* EXERCISE PROMPT: Restate word for word the part of the material that runs from the line containing "Screen dimensions: 837x538" through its final line, inclusive, minus the pictures.
[MATERIAL PROVIDED — start]
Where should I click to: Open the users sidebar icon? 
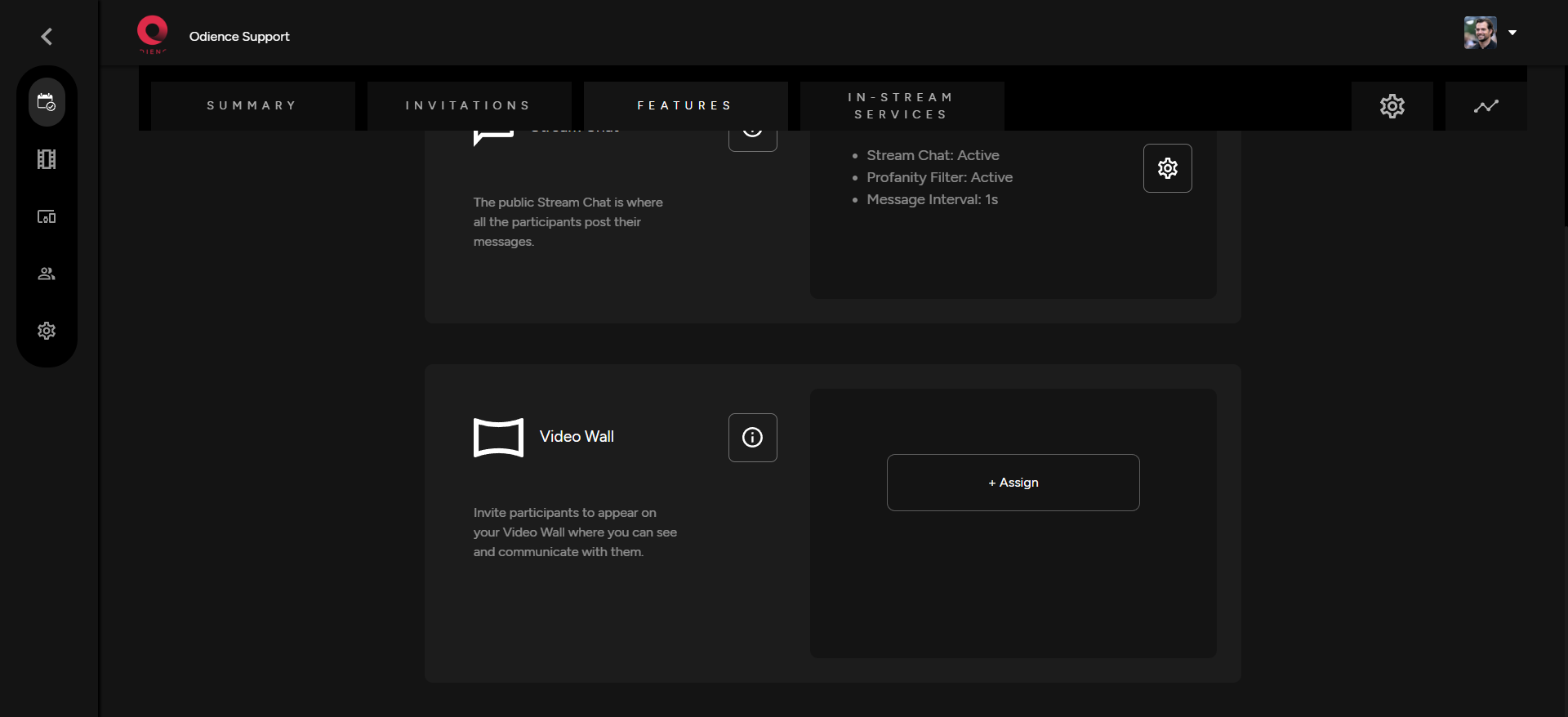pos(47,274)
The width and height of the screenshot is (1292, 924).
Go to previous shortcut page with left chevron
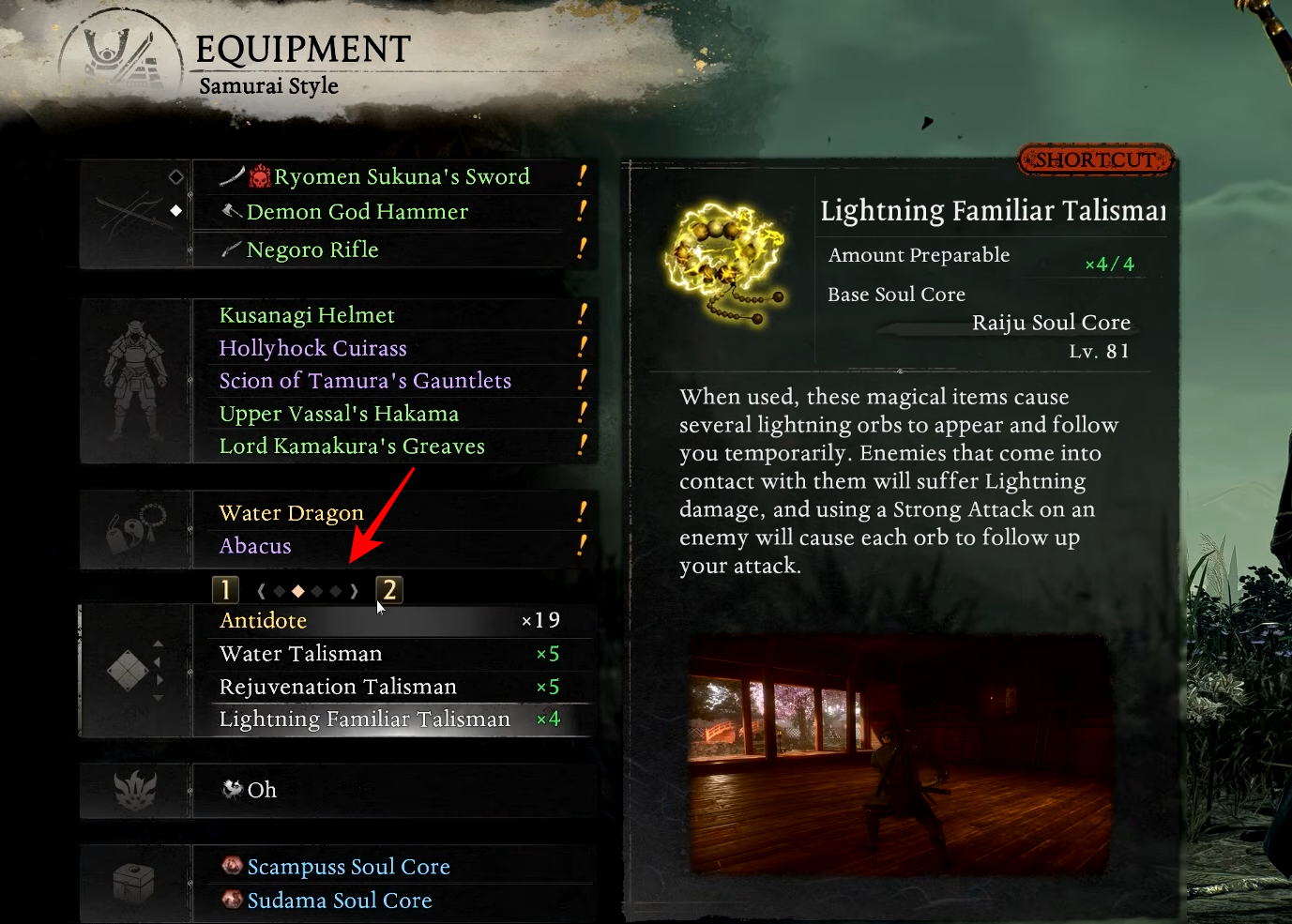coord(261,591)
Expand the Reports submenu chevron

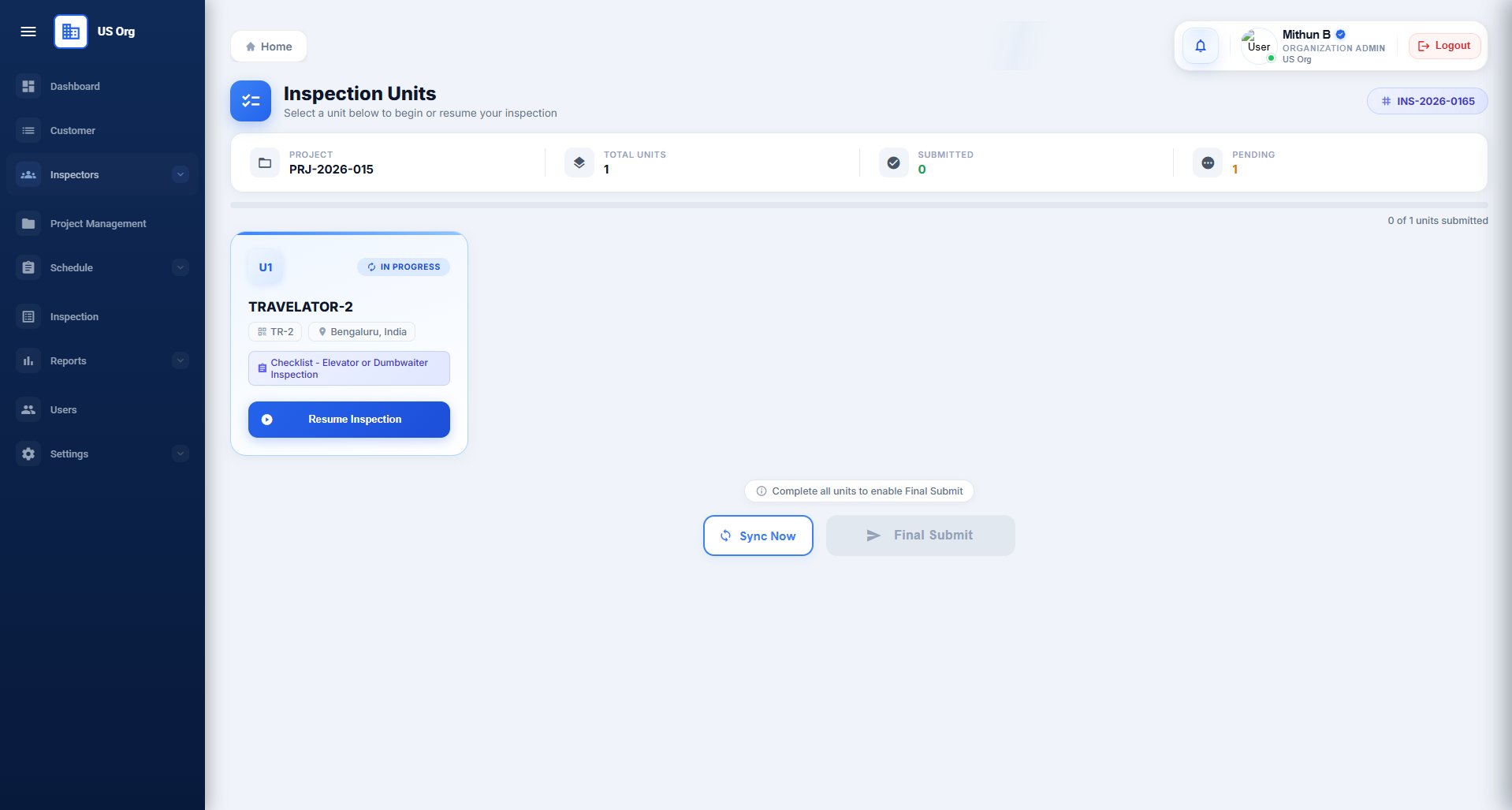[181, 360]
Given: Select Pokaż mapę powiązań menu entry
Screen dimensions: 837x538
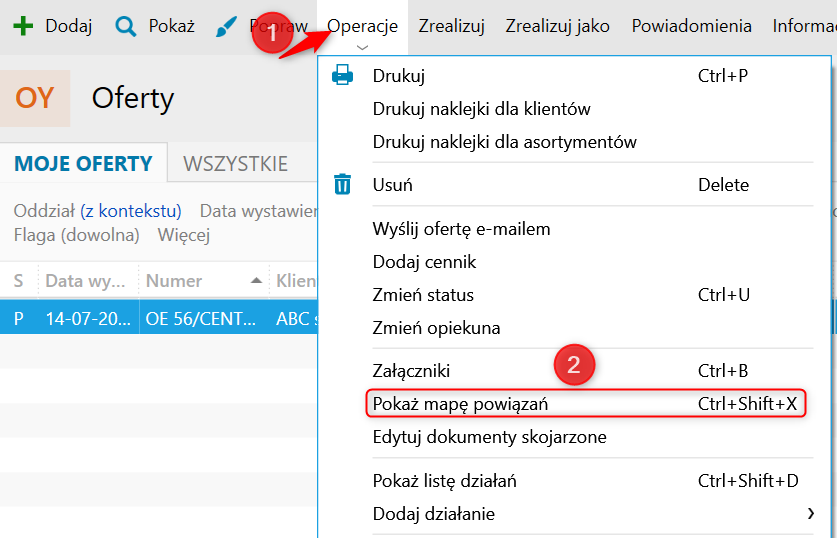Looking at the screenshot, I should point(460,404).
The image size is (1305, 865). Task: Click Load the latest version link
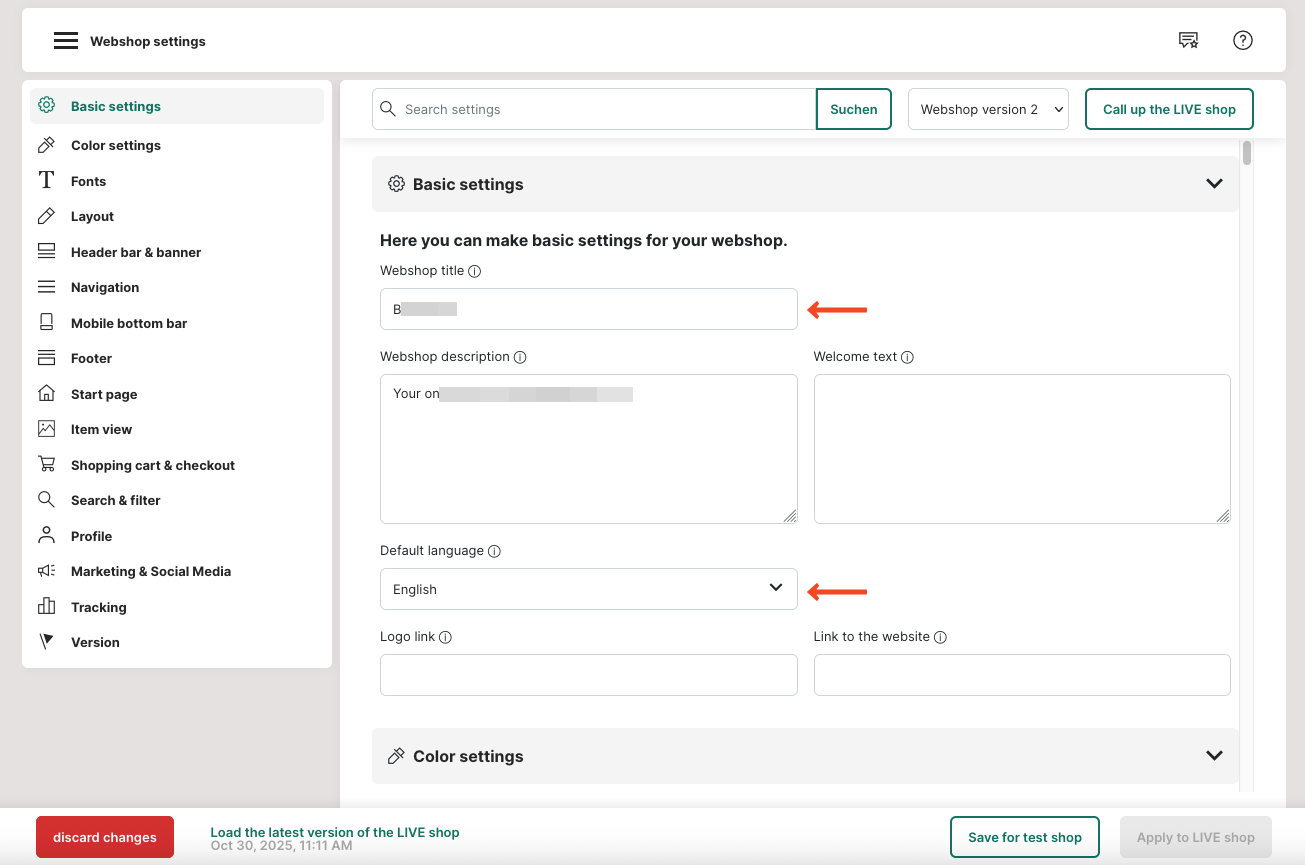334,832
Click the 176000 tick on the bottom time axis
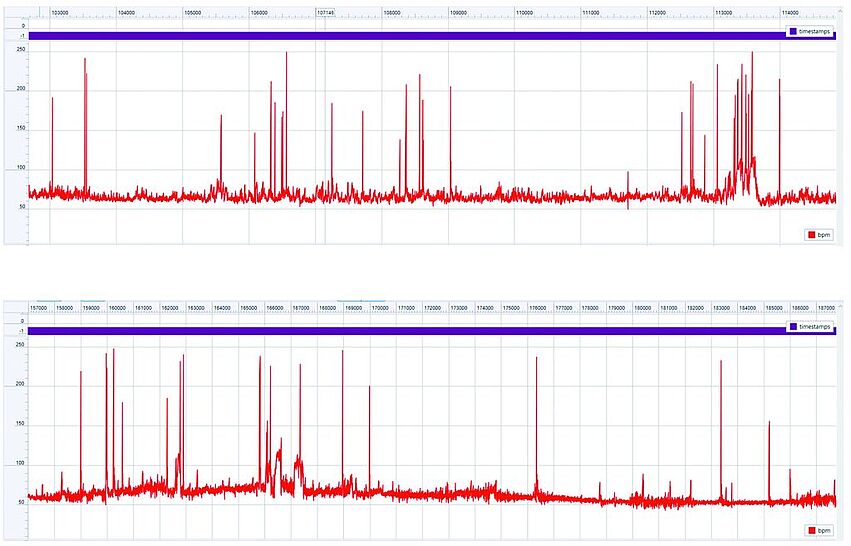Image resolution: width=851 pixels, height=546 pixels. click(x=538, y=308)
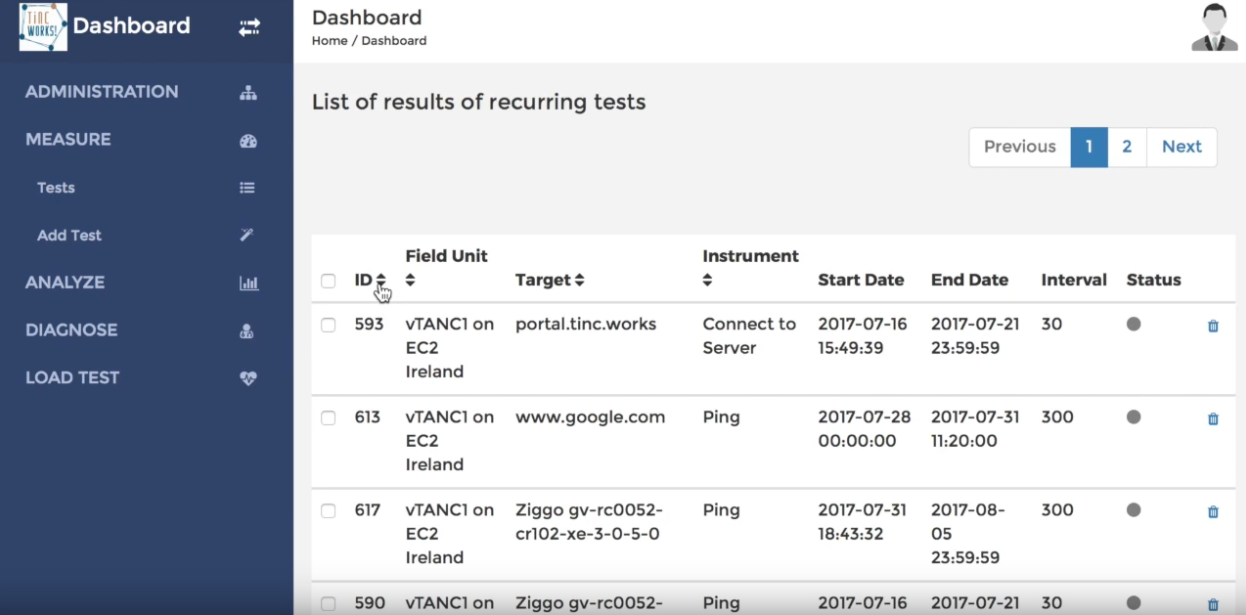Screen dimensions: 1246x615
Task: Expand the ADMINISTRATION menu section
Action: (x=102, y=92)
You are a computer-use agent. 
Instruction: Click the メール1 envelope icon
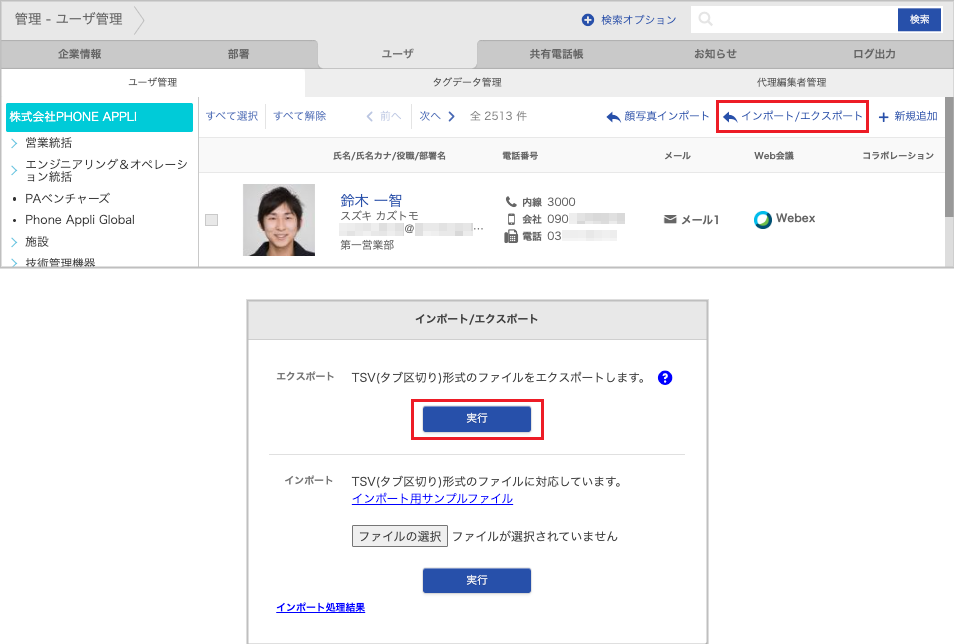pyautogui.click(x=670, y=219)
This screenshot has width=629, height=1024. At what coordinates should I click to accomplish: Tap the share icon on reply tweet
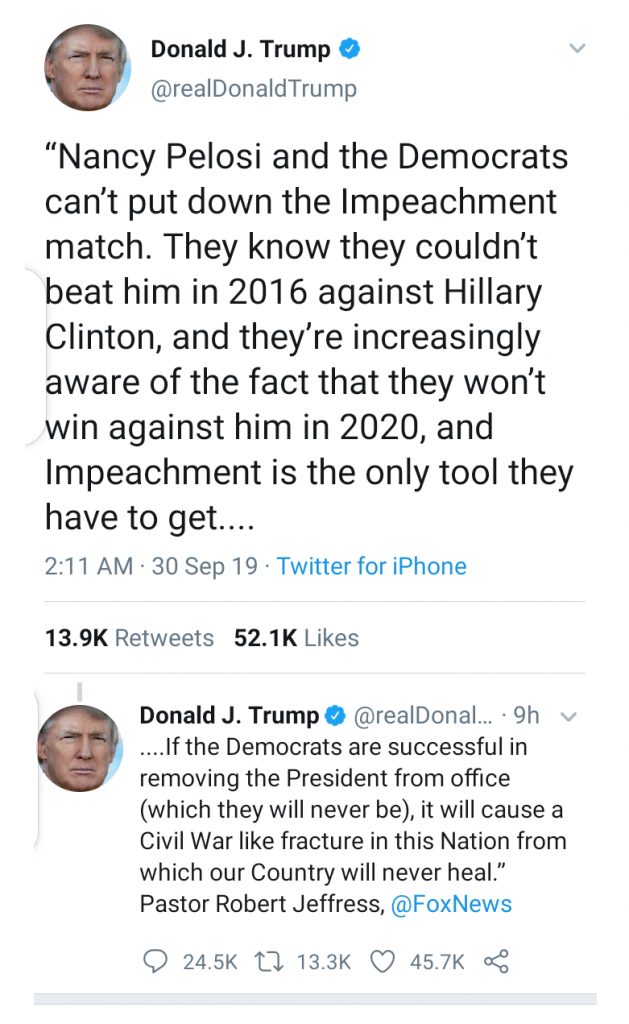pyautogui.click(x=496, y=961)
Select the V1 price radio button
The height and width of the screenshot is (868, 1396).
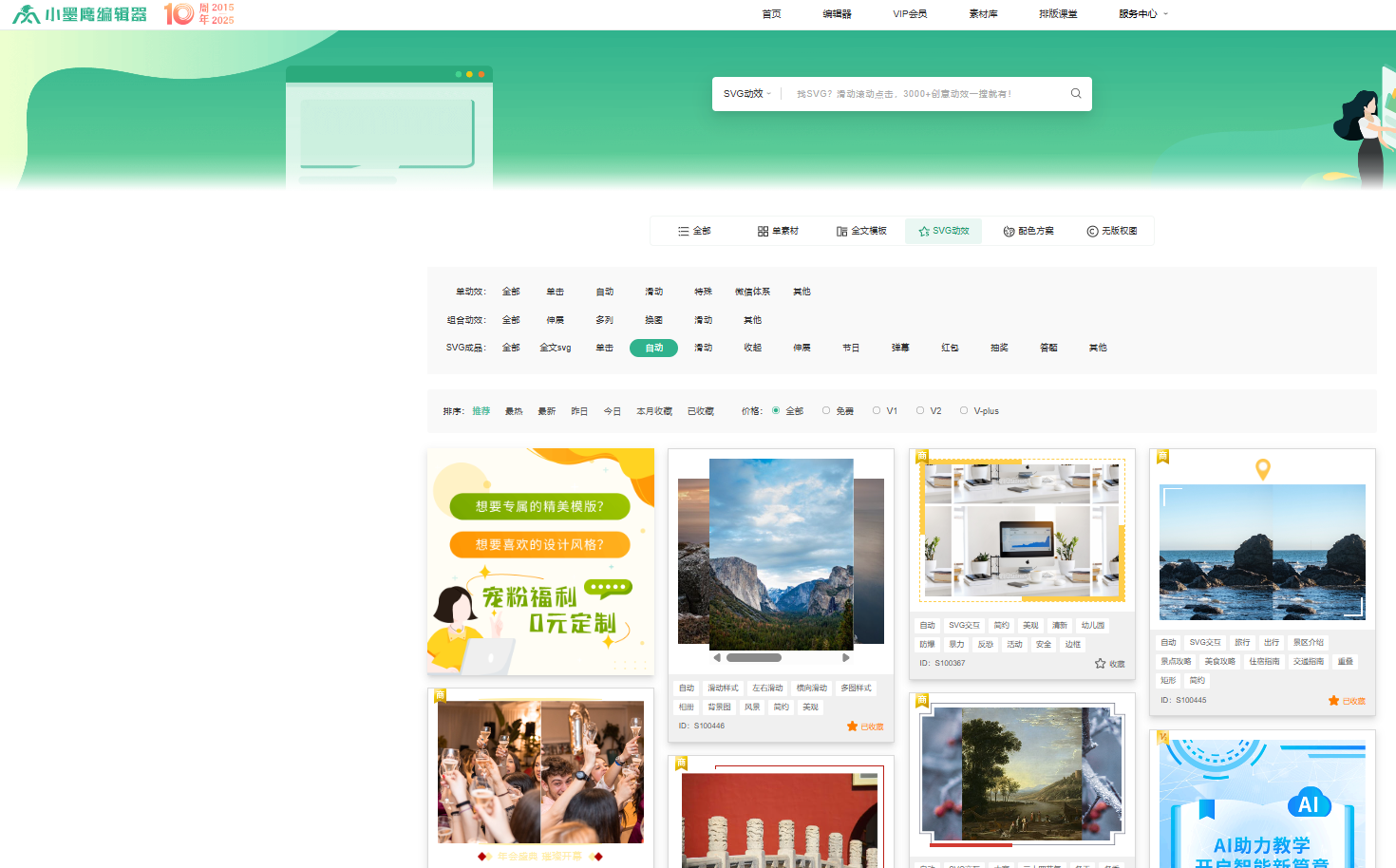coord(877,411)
[MATERIAL PROVIDED — finish]
* RESPONSE BELOW:
Screen dimensions: 837x538
Looking at the screenshot, I should point(460,404).
The image size is (1305, 865). Task: Click Load the latest version link
334,832
Click the 176000 tick on the bottom time axis
Image resolution: width=851 pixels, height=546 pixels. click(x=538, y=308)
Screen dimensions: 1246x615
Task: Expand the ADMINISTRATION menu section
Action: (x=102, y=92)
You are a computer-use agent. 
Instruction: Click the メール1 envelope icon
pyautogui.click(x=670, y=219)
This screenshot has width=629, height=1024. At what coordinates should I click to accomplish: Tap the share icon on reply tweet
pyautogui.click(x=496, y=961)
Select the V1 price radio button
The height and width of the screenshot is (868, 1396).
coord(877,411)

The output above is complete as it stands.